Russian AI passes medical exam
A neural network model designed by Russia’s Sberbank has managed to pass a medical doctor exam which is usually given to students who have completed six years of medical school, Sber’s press service told Izvestiya newspaper on Tuesday.
According to the outlet, GigaChat managed to complete a 100 question test, scoring 82%, as well as an oral exam which requires the examinee to solve three situational tasks relating to surgery, therapy, obstetrics and gynecology and answer questions relating to them.
In one, the program was asked to establish a diagnosis, create a treatment plan and prescribe additional examinations.
The developers of the model have said that training the algorithm to pass the test took six months, during which it was given a 42 GB dataset which included educational and methodological material, articles and manuals used by Russian medical students and anonymized medical data.
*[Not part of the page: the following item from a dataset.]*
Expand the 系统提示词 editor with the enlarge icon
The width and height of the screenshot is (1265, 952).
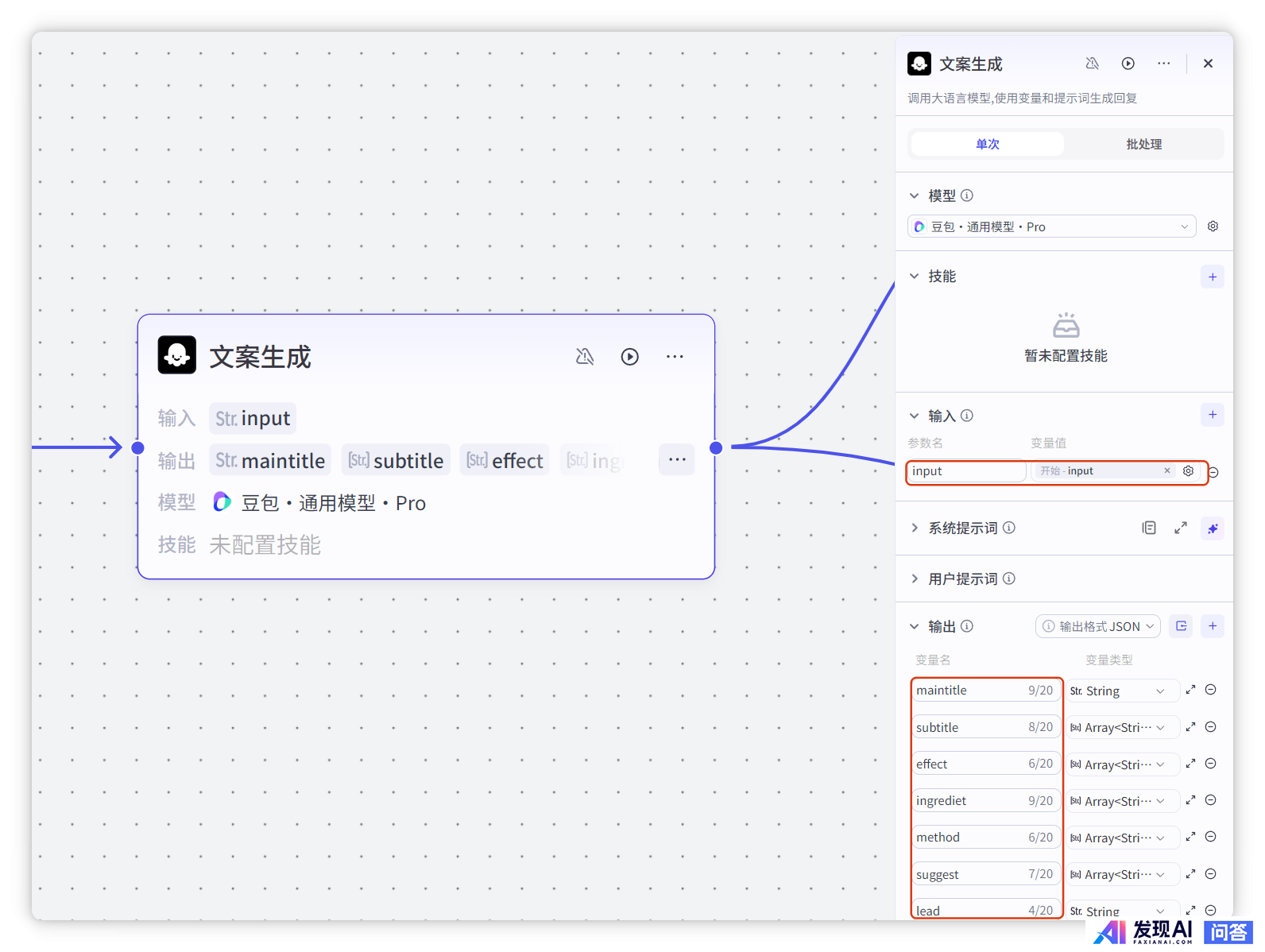[1181, 528]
Despite the impressive results, experts nevertheless insist that AI is still far from replacing actual doctors. Sergey Zhdanov, the director of Sberbank’s Health Industry Center, has suggested that in the future, the GigaChat model could become the basis for creating a doctor and patient assistant, which would be capable of providing new conditions for healthcare and help clinicians in their everyday work.
However, while AI is essentially a system capable of examining a specific dataset at a speed impossible for humans, it also means that such models cannot yet come to conclusions that are outside the scope of that dataset, Ruslan Permyakov, an expert at the Competence Center of the National Technology Initiative told Izvestia.
“Let’s say we have a system that has been taught to classify apples and pears… Such a system would be able to determine what is in an apple and what is a pear and at what stage of ripeness the fruit is at much faster than a human. However, if we ask it to analyze an eggplant, we can be 100% sure that it will give a wrong answer because the system hasn’t been taught to say ‘I don’t know,’” Permyakov explained, noting that this is the weakness of all current Artificial Intelligence systems.
Sber, the largest banking and financial service company in Russia, officially launched GigaChat in April 2023, positioning it as an alternative to ChatGPT. As of January 2024, the chatbot has more than 2.5 million users.
Since the advent of generative AI programs like ChatGPT, such systems have been able to pass a number of tests designed for humans in fields like law, business, medicine and others. In October, for example, the Russian YandexGPT 2 neural network managed to pass the country’s Unified State Exam which included a test on literature - considered to be particularly difficult for algorithmic networks to solve.